■ LISTED ENTRIES:
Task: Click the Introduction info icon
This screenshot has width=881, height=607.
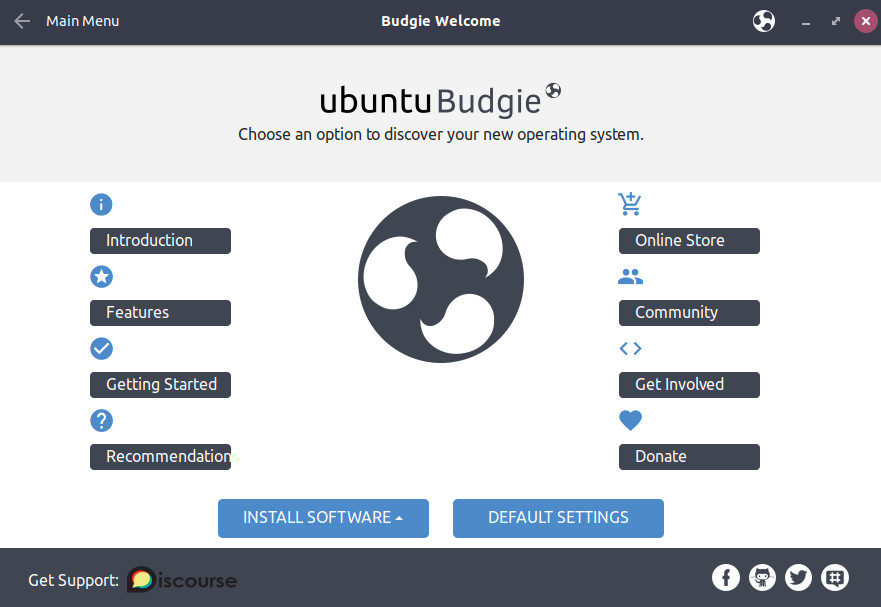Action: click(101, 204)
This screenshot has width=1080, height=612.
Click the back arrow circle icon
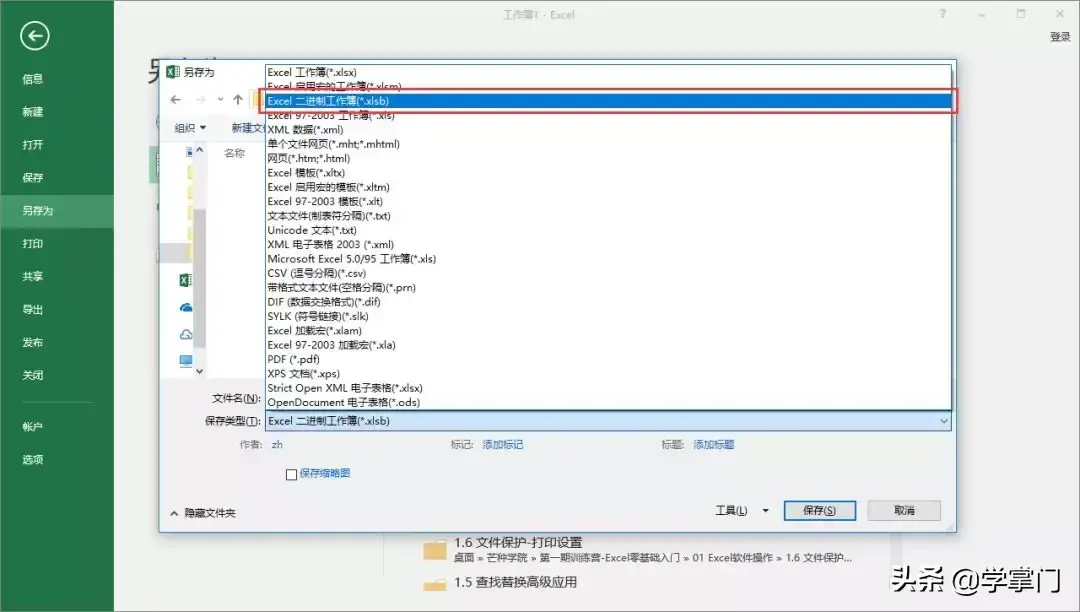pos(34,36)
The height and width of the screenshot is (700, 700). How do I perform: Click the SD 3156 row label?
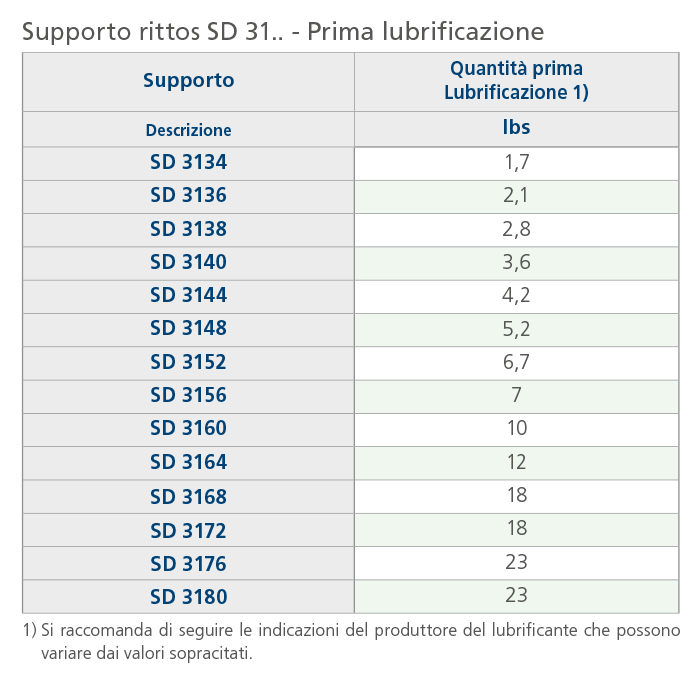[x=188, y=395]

■ TASK TO CARRY OUT: Without any pictures, please write out the lines from the one containing "This screenshot has width=1080, height=612." through the final line of the data, exactly and inclusive of both ends.

■ RESPONSE:
This screenshot has width=1080, height=612.
Click the back arrow circle icon
pos(34,36)
The height and width of the screenshot is (700, 700). How do I perform: Click the SD 3156 row label?
[x=188, y=395]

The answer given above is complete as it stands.